Bulgarian salad on a round plate, a symbol of intermittent fasting – Getty Images

Despite the $255 billion global diet industry and £2 billion in the UK, objective research shows widespread agreement that diets don’t work. “I would agree with that,” says Trine Balsvik, “Eating less, focusing only on calories is the worst, depressing, irritating. Completely unhappy. This is not life.”

Trine Balsvik lives in the small village of Hell in central Norway with her partner and one of their two adult daughters. Now, at 45, she says, “I’ve tried many weight-loss diets without success.”

Balsvik weighed 80 kilograms when she read about the new study, which involved recruiting participants for a seven-week study that combined time-restricted eating (TRE) and high-intensity interval training (HIIT). “I like being involved in scientific research, but this one really drew me in. I wanted to lose weight.”


In a seven-week randomized controlled trial, 131 overweight or obese women of reproductive age with an average age of 36 years were divided into four groups. One does TRE alone, limiting energy intake to no more than a 10-hour “eating window” throughout the day starting no later than 10 a.m., the other does HIIT consisting of supervised treadmill running sessions three times a week, the third does a combination TRE and HIIT and a control group that did nothing.

Outside of time constraints, participants were asked to eat and drink as usual. Participants were advised to open the feeding window no later than 10 am.

In a collaboration between Norwegian and Australian authors, the study, which was published last October in Cell Metabolism, showed improvements in many key biomarkers in all but the control group, including a significant improvement in blood sugar response and a reduction in visceral “belly fat,” which indicates an increased risk of cardio-metabolic disorders such as heart disease and type 2 diabetes.

Balsvik was part of the TREHIIT group, which, as might be expected, was doing the best. Balsvik lost half a stone (three kilograms) in seven weeks, her BMI dropped from 29.5 to 28.5, and she lost almost 20 cm of visceral “belly” fat, which was quite average for her group.

She says the hardest thing about the study was the 30-minute journey to exercise sessions and the impact of running on her hips and knees. Plus, she says it was “easy.”

Minimal effort

And this is where this little study is interesting.

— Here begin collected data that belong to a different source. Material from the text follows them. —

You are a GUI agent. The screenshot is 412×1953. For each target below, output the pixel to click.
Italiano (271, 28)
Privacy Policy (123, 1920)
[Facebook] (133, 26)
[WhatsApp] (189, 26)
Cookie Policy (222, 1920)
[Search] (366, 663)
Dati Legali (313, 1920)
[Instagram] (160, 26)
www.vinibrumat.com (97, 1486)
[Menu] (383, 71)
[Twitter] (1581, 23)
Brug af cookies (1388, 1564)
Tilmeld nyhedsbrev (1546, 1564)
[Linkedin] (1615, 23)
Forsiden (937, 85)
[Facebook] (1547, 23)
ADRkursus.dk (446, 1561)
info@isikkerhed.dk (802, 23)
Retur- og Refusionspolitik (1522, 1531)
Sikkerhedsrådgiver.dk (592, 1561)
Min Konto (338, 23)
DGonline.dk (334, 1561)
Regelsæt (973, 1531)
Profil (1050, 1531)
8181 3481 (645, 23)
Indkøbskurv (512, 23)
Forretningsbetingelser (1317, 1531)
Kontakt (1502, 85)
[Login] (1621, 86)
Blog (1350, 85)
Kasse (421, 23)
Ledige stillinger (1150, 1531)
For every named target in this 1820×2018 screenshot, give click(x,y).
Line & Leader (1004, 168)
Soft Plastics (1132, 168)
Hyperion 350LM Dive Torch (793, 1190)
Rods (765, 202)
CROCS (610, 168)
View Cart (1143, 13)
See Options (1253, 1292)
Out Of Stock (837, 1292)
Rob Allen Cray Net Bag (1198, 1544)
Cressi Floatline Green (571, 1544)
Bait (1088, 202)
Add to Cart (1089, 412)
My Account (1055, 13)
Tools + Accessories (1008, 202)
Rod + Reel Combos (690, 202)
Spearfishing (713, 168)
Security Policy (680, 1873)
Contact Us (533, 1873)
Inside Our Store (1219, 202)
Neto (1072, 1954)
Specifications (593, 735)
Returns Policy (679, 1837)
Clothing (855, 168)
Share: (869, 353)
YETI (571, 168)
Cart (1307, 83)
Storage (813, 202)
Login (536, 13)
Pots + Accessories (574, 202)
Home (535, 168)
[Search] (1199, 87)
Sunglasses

Easy? The word rarely appears in the same sentence as “diet.” While HIIT has been an effective intervention, Balsvik has not pursued it since the study ended two years ago, but she still has enthusiasm for TRE, which she found easy.

“I was very anxious before I started. You wonder, “How am I supposed to do my job if I haven’t eaten?” I felt hungry for about two days, but not extreme, and then my body got used to the routine, I had more energy, and I was in a great mood. It was the complete opposite of what I expected.”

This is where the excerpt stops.